En nuestra propuesta, señalamos que la justicia fiscal resulta fundamental para garantizar el derecho al cuidado. Un Estado que recorta, ajusta y desmantela políticas públicas profundiza la desigualdad y relega la sostenibilidad de la vida a los hogares más empobrecidos. Las medidas económicas como la toma de deuda, la evasión y los privilegios fiscales expresan un modelo económico que prioriza la acumulación de los que más tienen por sobre el cuidado y las políticas de bienestar. A su vez, profundiza las brechas de género, clase y territorio en el acceso a derechos. Solo un sistema tributario justo puede garantizar el derecho efectivo a cuidar y ser cuidadxs, redistribuyendo tiempo y recursos.
Esa transformación es precisamente la que impulsa el horizonte de una sociedad del cuidado, propuesta que la agenda regional reconoció recientemente en el Compromiso de Tlatelolco.

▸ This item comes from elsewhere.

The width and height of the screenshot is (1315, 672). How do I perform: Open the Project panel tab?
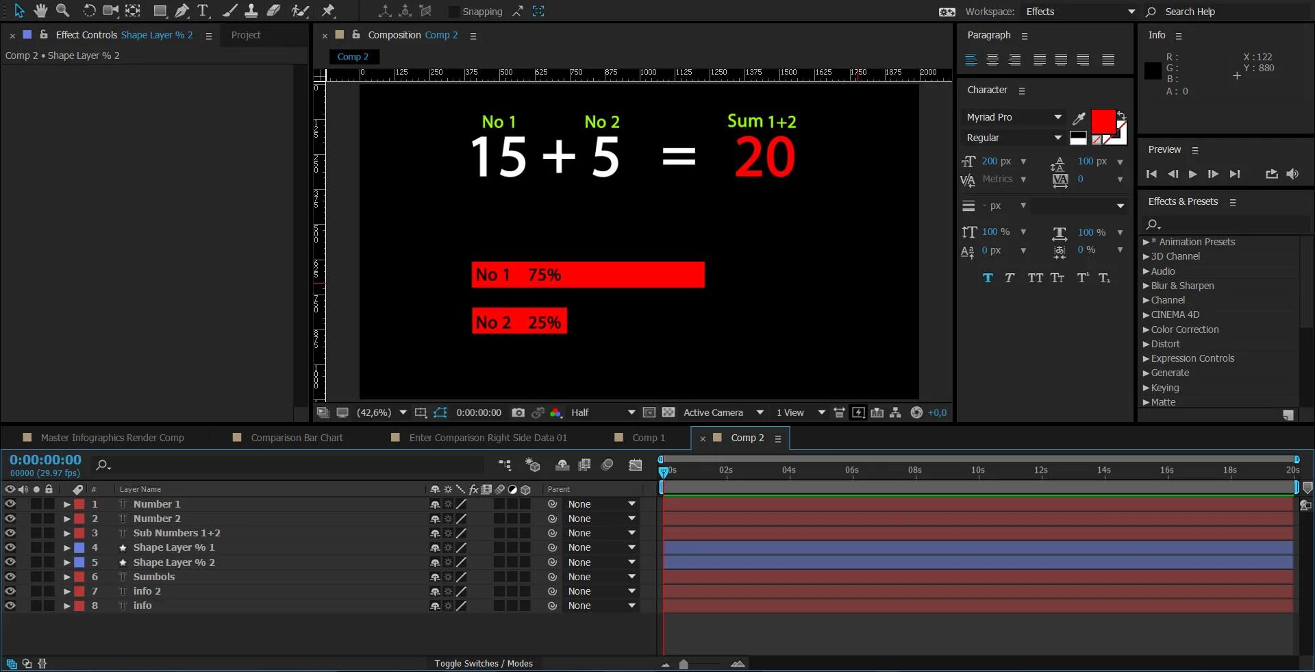point(246,35)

Allí, los Estados de América Latina y el Caribe reconocieron que el cuidado es una necesidad a lo largo de toda la vida, un derecho humano y un bien público, y que avanzar hacia una sociedad del cuidado implica reorganizar nuestras economías, nuestras instituciones y nuestras relaciones sociales en función de la sostenibilidad colectiva de la vida. No se trata solo de crear políticas de cuidado, sino de cambiar el paradigma del desarrollo, de pasar del modelo de la acumulación al de la interdependencia y la corresponsabilidad social y de género.
El Compromiso de Tlatelolco y nuestro aporte a la Opinión Consultiva convergen así en una misma dirección: reafirmar que cuidar, ser cuidadx y autocuidarse son dimensiones inseparables de una vida digna y que garantizar ese derecho requiere voluntad política, financiamiento y redistribución. Ambos instrumentos trazan una agenda regional a futuro, donde el centro de la política económica y social sea la vida misma.
En ese sentido, la Opinión Consultiva constituye un avance importante al recoger demandas históricas de los feminismos y ofrecer un instrumento útil para la acción estatal. Sin embargo, deja abiertos aspectos decisivos para su operatividad como el financiamiento, la arquitectura institucional, interpelación efectiva de los hombres, sumado a los altos índices de informalidad en la región. Esos vacíos no se saldan con declaraciones: exigen decisiones que reconozcan la contradicción central entre la lógica de acumulación capitalista y la sostenibilidad de la vida. En un contexto de repliegue estatal y desigualdades en ascenso, “poner la vida en el centro” debe traducirse en diseños institucionales, instrumentos presupuestarios y mecanismos de evaluación y participación social que garanticen la corresponsabilidad entre el Estado, los hogares, las comunidades y los mercados, desplazando el cuidado del plano declarativo al de política pública exigible.
De allí la centralidad de la justicia fiscal feminista, capaz de incrementar la progresividad tributaria, desactivar privilegios y la evasión, y asegurar inversión pública estable en sistemas, servicios e infraestructura de cuidados. En diálogo con el derecho al cuidado, esta perspectiva interpela el modelo económico vigente porque reclama una economía al servicio de la vida y no de los mercados, convoca a tejer comunidad frente al despojo y recuerda que este derecho no busca solo reconocer y reparar, sino transformar lo que entendemos por bienestar, justicia y lo común. En tiempos de retroceso estatal, poner la vida en el centro no es un eslogan: es un derecho humano y una urgencia política.